Benedict XVI explains that Revelation only takes place within the human person. Christ Himself is the revelation of the Father. The Father is revealed within man only when man goes out self self to become "another Christ." The act of faith is the act of prayer and love for others, perticuarly, the "least of these." Faith is the going out of self, not an abstraction of concepts. Revelation is the result of that going out. The lights go on only with prayer as in the Transfiguration (Lk. 9, 28).

As Joseph Ratzinger, he wrote: "I had ascertained that in Bonaventure (as well as in theologians of the thirteenth century) there was nothing corresponding to our conception of 'revelation,' by which we are normally in the habit of referring to all the revealed contents of the faith: it has even become a part of linguistic usage to refer to Sacred Scripture simply as 'revelation. Such an identification would have been unthinkable in the language of the High Middle Ages. Here, 'revelation' is always a concept denoting an act. The word refers to the act in which God shows himself, not to the objectified result of this act. And because this is so, the receiving subject is always also a part of the concept of 'revelation.' Where there is no one to perceive 'revelation,' no re-vel-ation has occurred, because no veil has been removd. By definition, revelation requires a someone who apprehends it. These insights, gained through my reading of Bonaventure, were later on very important for me at the time of the conciliar discussion on revelation. Scripture, and tradition. Because, if Bonaventure is right, then revelation precedes Scripture and becomes deposited in Scriptue but is not simply identical with it. This in turn means that revelation is always something greater than what is merely written down. And this again means that there can be no such thing as pure sola scriptura [Protestantism]... because an esential element of Scripture is the Chruch as  understanding subject, and with this the fundamental sense of tradition is already given." [Joseph Ratzinger "Milestones - Memoirs 1927-1977" Ignatius 1998].

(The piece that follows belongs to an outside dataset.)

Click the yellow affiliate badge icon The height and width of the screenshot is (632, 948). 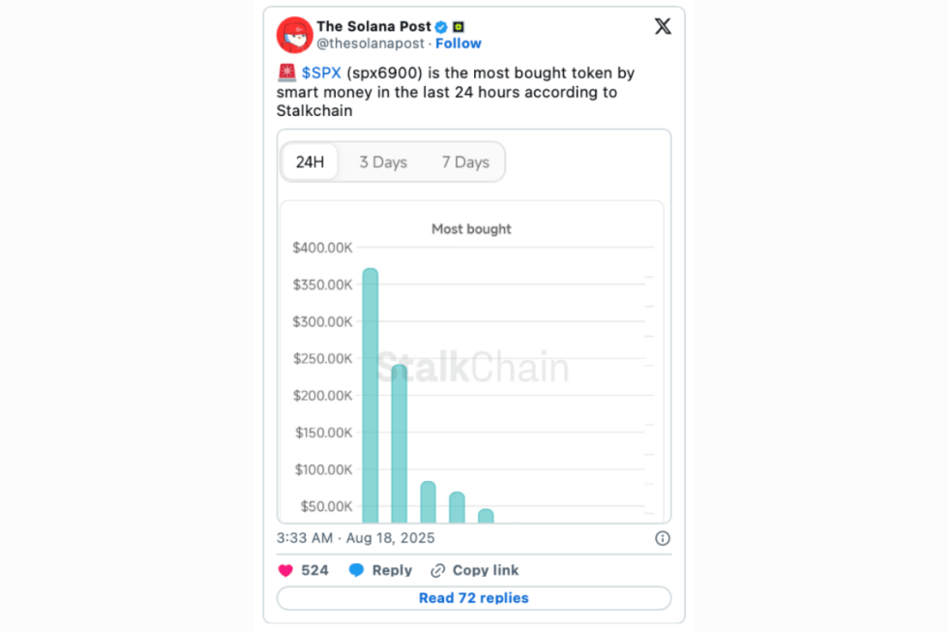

[1] "Be Not Afraid," Andre Frossard and Pope John Paul II, St. Martins Press (1984) 64-67. Note: the reason for this is that man becomes (finds) himself by the sincere gift of himself (Gaudium et spes #24). To give himself away, he must own himself. To own himself, he must subdue and master the entire self by the action of free self-determination. [The self can determine the self because the Person of Christ (uncreated) determines His (created) human will, and this because Christ is the "Prototype" of man]. This is revealed in Genesis 1 where God commands man to take possession of the earth by subduing it. Man was taken from the slime of the earth into whom spirit (person) was breathed. Hence, man reveals himself to himself as "I" by the free act of self-determination. This is the anthropology of Judeo-Christian faith.